地震についても、8月には日向灘でマグニチュード7.1の地震が発生し、南海トラフ地震臨時情報(巨大地震注意)が初めて発表され、社会的にも大きな影響を与えました。
また、昨年は一年を通して気温が高く、年間の日本の平均気温は、1898年の統計開始以降で最も高くなりました。
 このような中、気象研究所は、地球科学分野の専門家集団として、自然災害の誘因となる気象・地象・水象に関する現象の解明及び予測の研究、ならびに関連技術の開発に取り組み、気象業務の技術基盤の高度化に貢献してきました。

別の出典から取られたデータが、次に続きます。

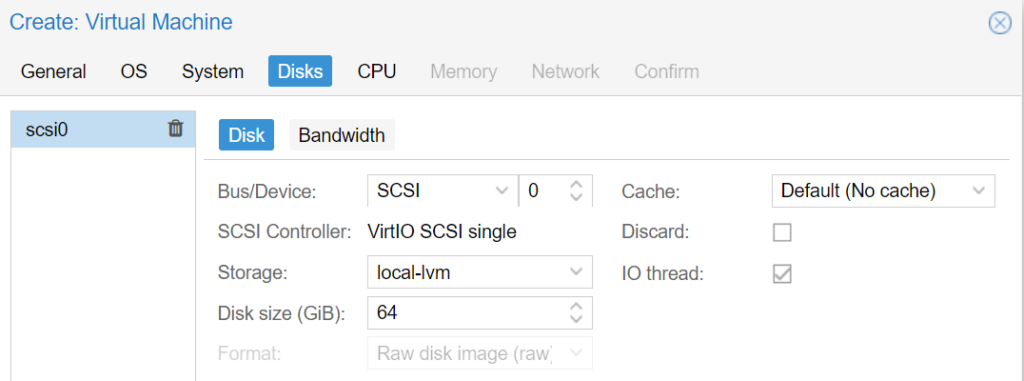This screenshot has height=381, width=1024.
Task: Increment the device number spinner
Action: point(576,184)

線状降水帯については、令和3年度から4年度にその機構解明を主題とする緊急研究に取り組み、その後も大学や研究機関等と協力して線状降水帯の観測を実施するとともに、数値モデルや観測データを用いて、線状降水帯の発生要因や発達・維持等のメカニズムに着目した事例解析を行っています。また、国内外の研究機関と積極的に連携してIPCCによる評価報告書の作成などの国際的な活動にも積極的に参画しています。さらに、令和6年能登半島地震に伴う津波の分析や、令和5年9月の緊急地震速報の改善にも取り組んでいます。


 また、国民の安全安心や社会・経済の健全な発展のために寄せられる国民の期待は益々高まっています。気象研究所においても平成30年に交通政策審議会気象分科会から提言された「2030 年の科学技術を見据えた気象業務のあり方」の下、2030年に向けて数値予報精度向上をはじめとした研究開発を推進しています。また、令和2年には「気象業務における産学官連携の推進」、令和5年には「DX 社会に対応した気象サービスの推進」の提言をいただいており、気象庁は産学官の連携をいっそう緊密にしてDX 社会で多様化するニーズに的確に対応していくこととしています。


 このような背景のもと、当所におきましては、令和6年度から開始した中期研究計画のもと、①線状降水帯、台風等喫緊の課題への重点的な取り組み、②社会経済活動への貢献、温暖化への適応策などの課題への対応、③地震・津波・火山対策の強化に資する研究の遂行等、「2030年目標」の達成に向けて、研究開発を着実に推進しているところです。



 気象研究所では、気象業務の高度化に向け職員一丸となって取り組みますので、今後とも、ご指導とご支援を賜りますよう、よろしくお願い申し上げます。